Even tears in an otherwise intact cellophane wrapper are too much for many collectors.  And perish the thought if you're a retailer and the deck has even the slightest of dents in it.  The most hardcore collectors will ship it back for a refund if it doesn't come in "museum grade" condition!

Bizarrely enough, misprinted or faultily-made decks can fetch a premium in the eyes of some collectors.  Misplaced seals, double seals, cellophane on backwards, a misfolded box - all kinds of goofy stuff.  I would have thought when I first learned of such things that these defects would decrease the value, but no - they enhance it.

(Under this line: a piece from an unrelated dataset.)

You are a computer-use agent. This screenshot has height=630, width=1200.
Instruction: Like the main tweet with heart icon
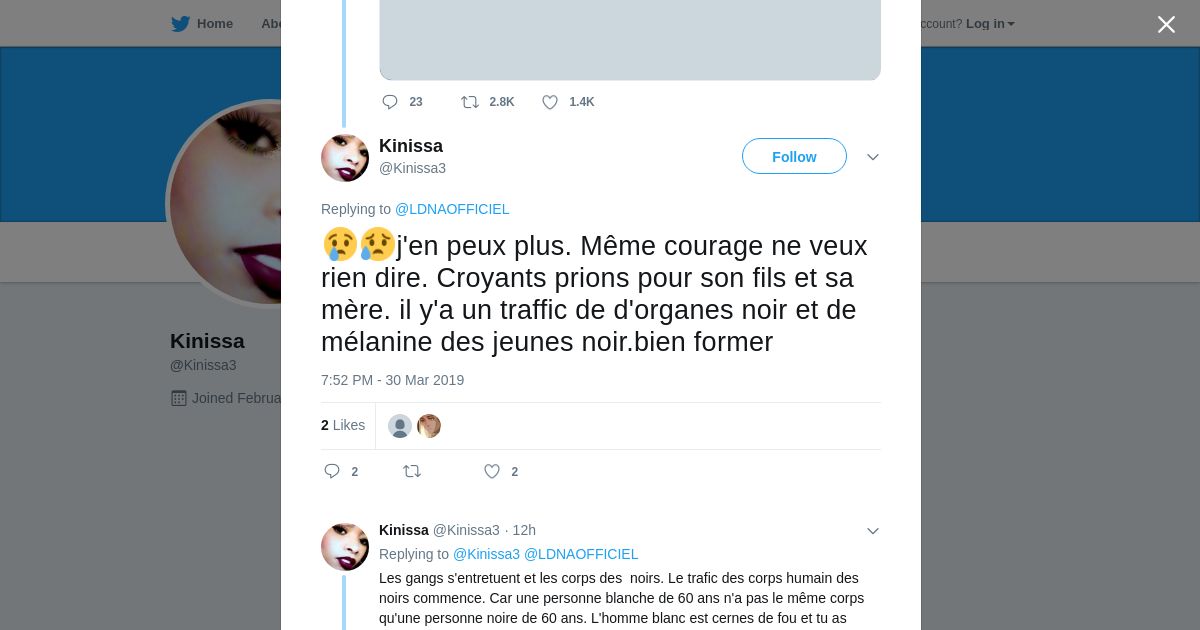(x=492, y=471)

I get the feeling that a lot of these criteria originate from other modern collecting markets, such as comic books, sports memorabilia, sci-fi/Star Wars/Star Trek/etc.  Businesses make a big fuss about grading such items and sealing them away into hard plastic cases filled with pH-neutral gases to replace the air so their grade remains intact for as long as the box remains sealed.  It's a bizarre twist when the "toy" market is suddenly overcrowded with adults buying them and never actually using or playing with them for fear that their value would decrease.  This kind of mentality is being carried over into the modern deck market, though I think it will ease somewhat as the desire to collect vintage decks increases - it's quite rare to find a vintage deck in as-issued condition, utterly without a blemish, just as these folks expect their modern decks to arrive.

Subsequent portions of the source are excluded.